▶ SELECTED EXTRACT:
Item 9.  Undertakings.

         (a)      The undersigned registrant hereby undertakes:

                  (1) To file, during any period in which offers or sales are
being made, a post-effective amendment to this registration statement:

                           (i) To include any prospectus required by Section
         10(a)(3) of the Securities Act;

                           (ii) To reflect in the prospectus any facts or events
         arising after the effective date of the registration statement (or the
         most recent post-effective amendment thereof) which, individually or in
         the aggregate, represent a fundamental change in the information set
         forth in the registration statement; and

                           (iii) To include any material information with
         respect to the plan of distribution not previously disclosed in the
         registration statement or any material change to such information in
         the registration statement;

                  Provided, however, that paragraphs (a)(1)(i) and (a)(1)(ii) of
this section do not apply if the information required to be included in a
post-effective amendment by those paragraphs is contained in periodic reports
filed by the Company pursuant to Section 13 or Section 15(d) of the Exchange Act
that are incorporated by reference in the registration statement.

                  (2) That, for the purpose of determining any liability under
the Securities Act, each such post-effective amendment shall be deemed to be a
new registration statement relating to the securities offered therein, and the
offering of such securities at that time shall be deemed to be the initial bona
fide offering thereof.

                  (3) To remove from registration by means of a post-effective
amendment any of the securities being registered that remain unsold at the
termination of the offering.

         (b) The undersigned registrant hereby undertakes that, for the purpose
of determining any liability under the Securities Act, each filing of the
Company's annual report pursuant to Section 13(a) or Section 15(d) of the
Exchange Act that is incorporated by reference in this registration statement
shall be deemed to be a new registration statement relating to the securities
offered therein and the offering of such securities at that time shall be deemed
to be the initial bona fide offering thereof.

▶ RECORDED INFORMATION:

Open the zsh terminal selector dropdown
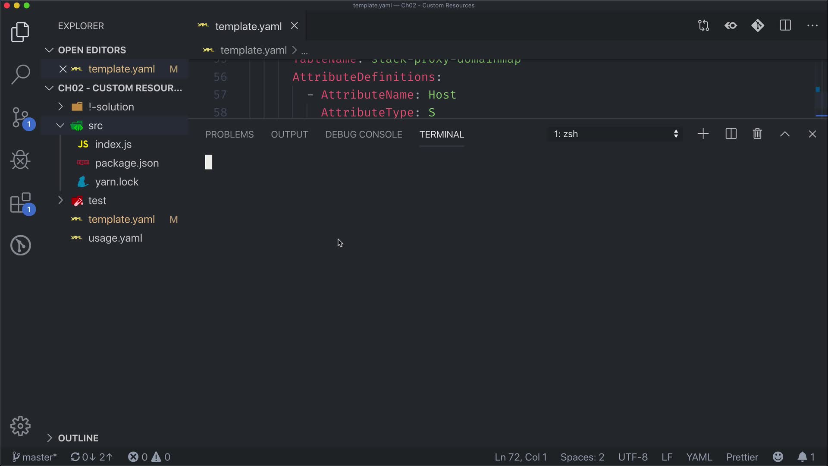pos(615,134)
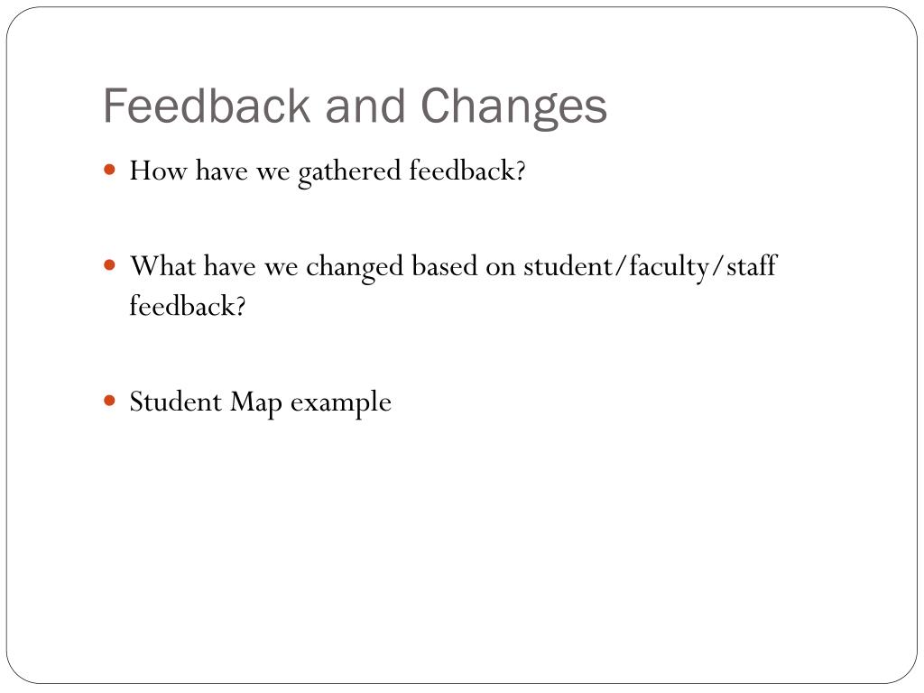
Task: Click the orange bullet before "What have we changed"
Action: (109, 265)
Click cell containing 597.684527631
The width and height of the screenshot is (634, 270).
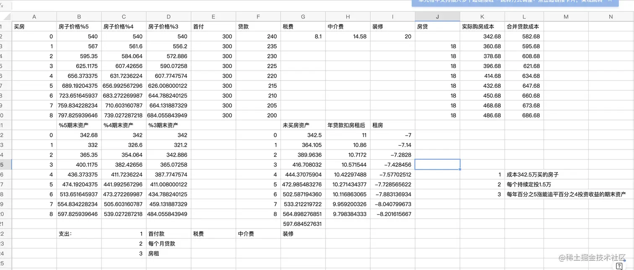click(x=303, y=224)
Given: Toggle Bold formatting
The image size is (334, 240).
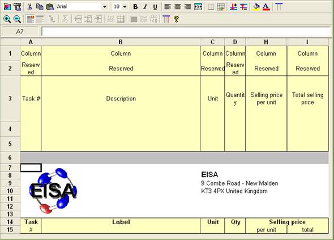Looking at the screenshot, I should click(135, 7).
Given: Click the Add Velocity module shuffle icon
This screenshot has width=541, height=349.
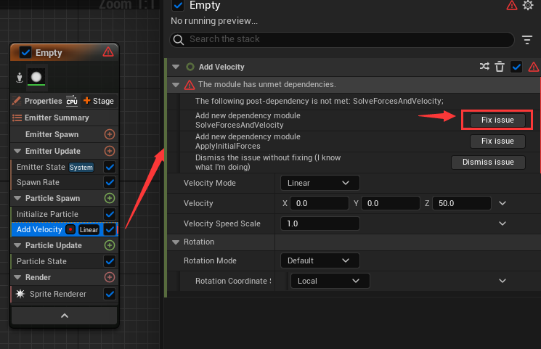Looking at the screenshot, I should [x=484, y=67].
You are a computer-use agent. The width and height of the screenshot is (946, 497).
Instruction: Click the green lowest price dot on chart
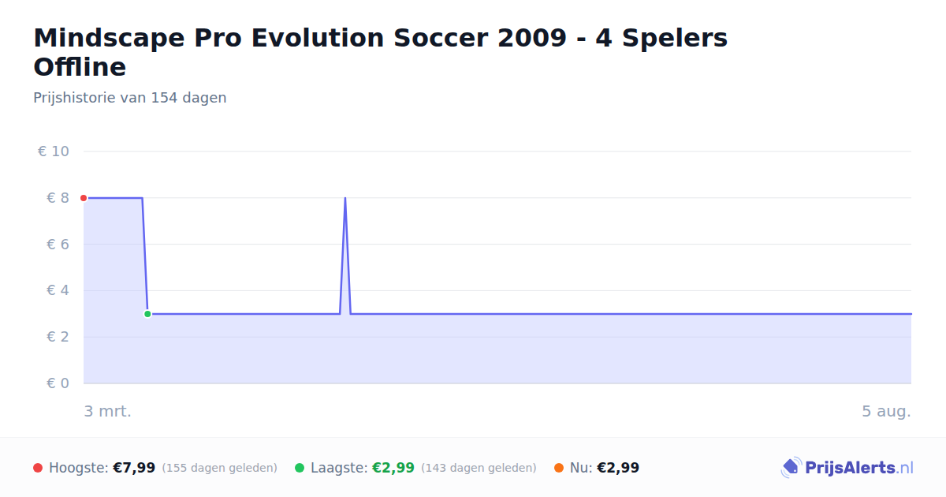(147, 314)
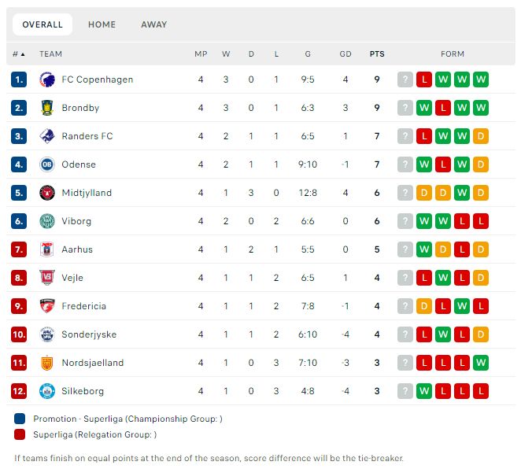Click the Brondby club crest icon
This screenshot has height=469, width=521.
pyautogui.click(x=47, y=108)
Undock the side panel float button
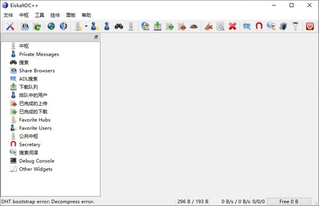319x206 pixels. coord(96,37)
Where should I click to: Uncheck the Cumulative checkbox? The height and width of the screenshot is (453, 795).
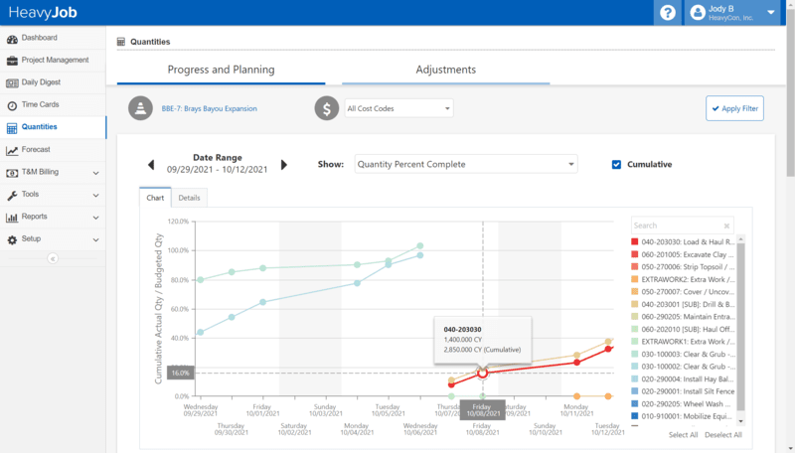click(x=617, y=165)
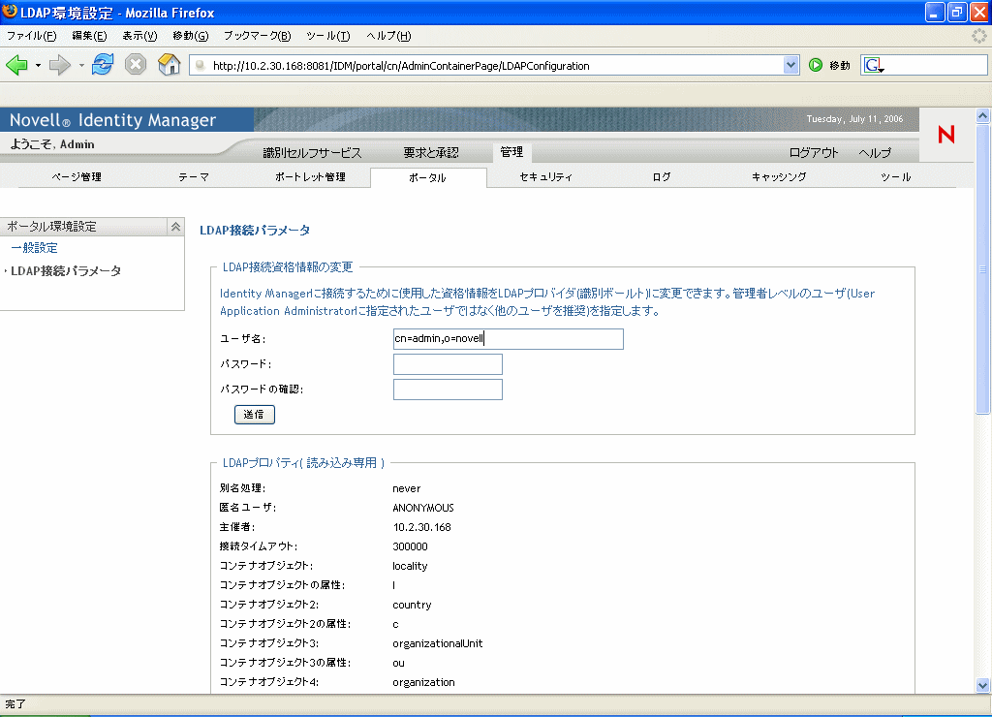Reload the page with the refresh icon
This screenshot has width=992, height=717.
click(102, 64)
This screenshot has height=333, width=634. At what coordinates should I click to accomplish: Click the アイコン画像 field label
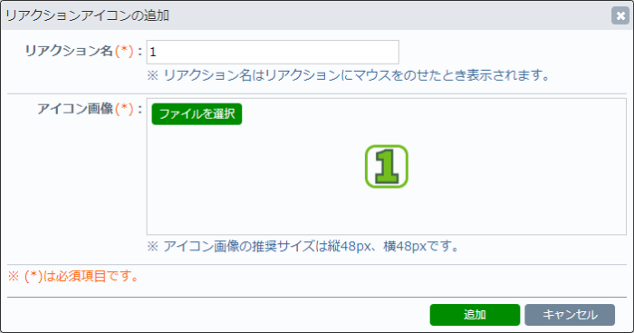75,109
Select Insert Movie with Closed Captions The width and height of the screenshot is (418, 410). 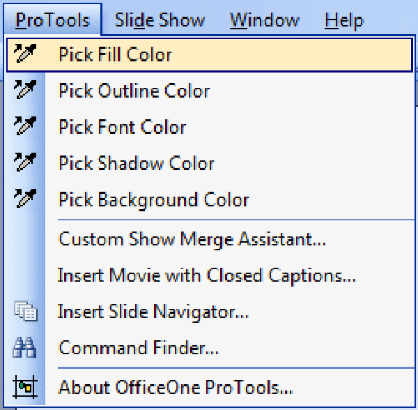click(207, 275)
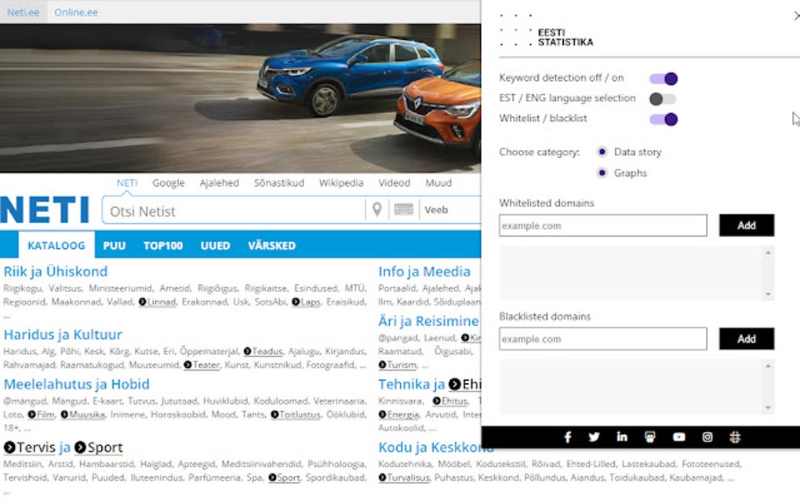Open the YouTube icon in the footer
The height and width of the screenshot is (501, 800).
click(679, 437)
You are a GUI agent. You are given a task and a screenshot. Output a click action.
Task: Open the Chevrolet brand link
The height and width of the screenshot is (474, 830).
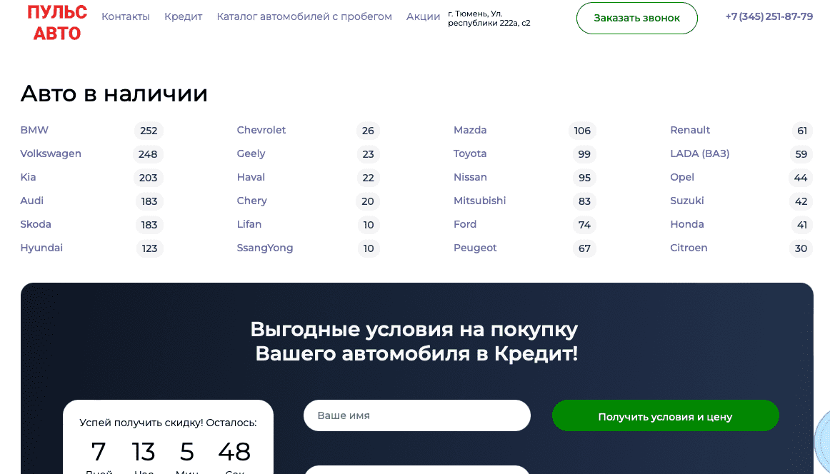261,130
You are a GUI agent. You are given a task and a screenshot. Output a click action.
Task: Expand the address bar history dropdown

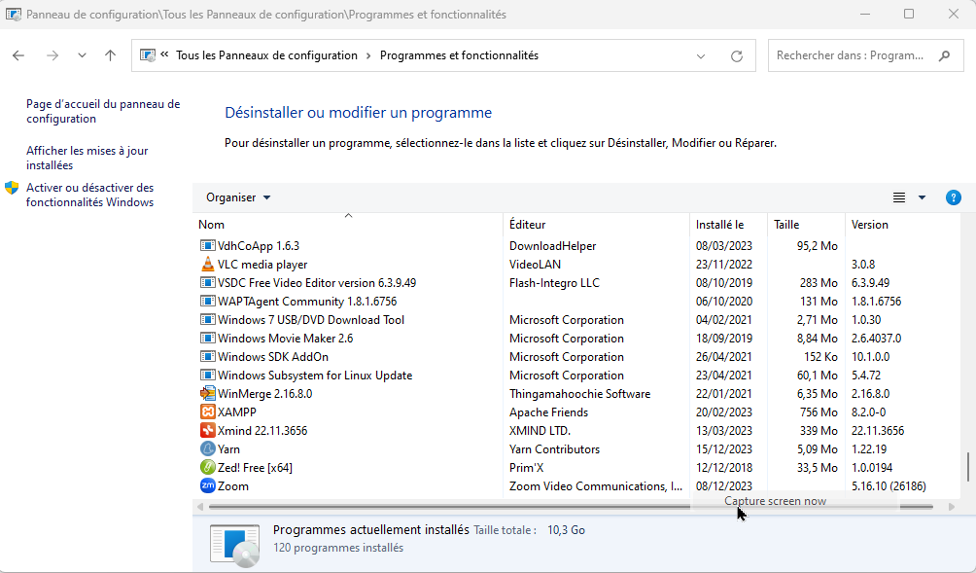pos(701,56)
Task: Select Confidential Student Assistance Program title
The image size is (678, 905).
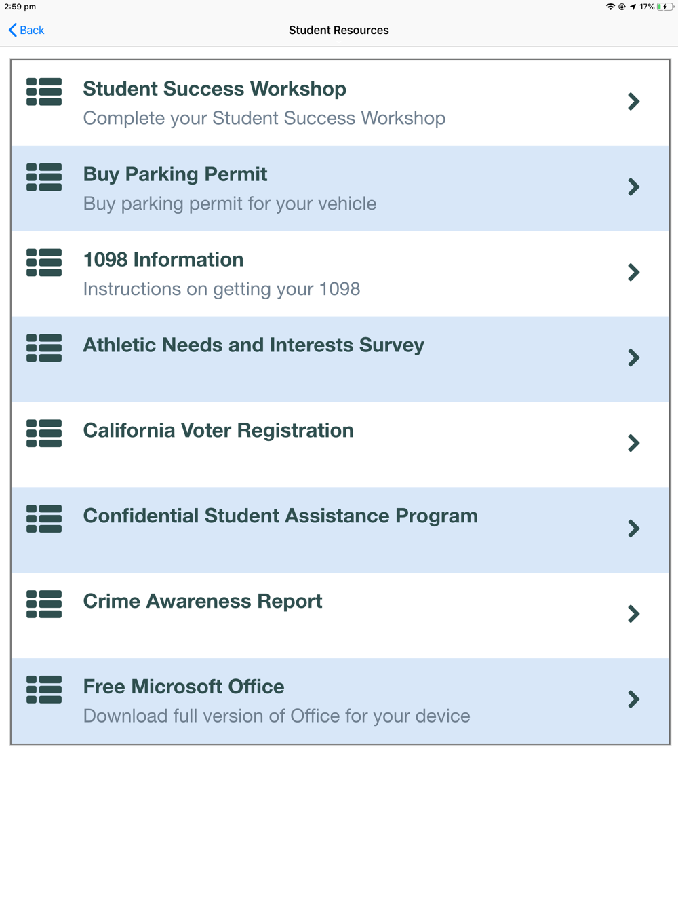Action: (x=280, y=516)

▶ EXERCISE INSTRUCTIONS:
- 1) Retype from the undertakings section, word for word, the passage from "(3) To remove" up to and including "bona fide offering thereof.".
- 2) According to the undertakings section, what must a post-effective amendment filed during a period of offers or sales do? List each item.

▶ SOLUTION LIST:
- 1)
(3) To remove from registration by means of a post-effective
amendment any of the securities being registered that remain unsold at the
termination of the offering.

         (b) The undersigned registrant hereby undertakes that, for the purpose
of determining any liability under the Securities Act, each filing of the
Company's annual report pursuant to Section 13(a) or Section 15(d) of the
Exchange Act that is incorporated by reference in this registration statement
shall be deemed to be a new registration statement relating to the securities
offered therein and the offering of such securities at that time shall be deemed
to be the initial bona fide offering thereof.

- 2)
- Include any prospectus required by Section 10(a)(3) of the Securities Act.
- Reflect in the prospectus any facts or events arising after the effective date of the registration statement (or its most recent post-effective amendment) that, individually or in the aggregate, represent a fundamental change in the information set forth in the registration statement.
- Include any material information about the plan of distribution not previously disclosed in the registration statement, or any material change to such information in the registration statement.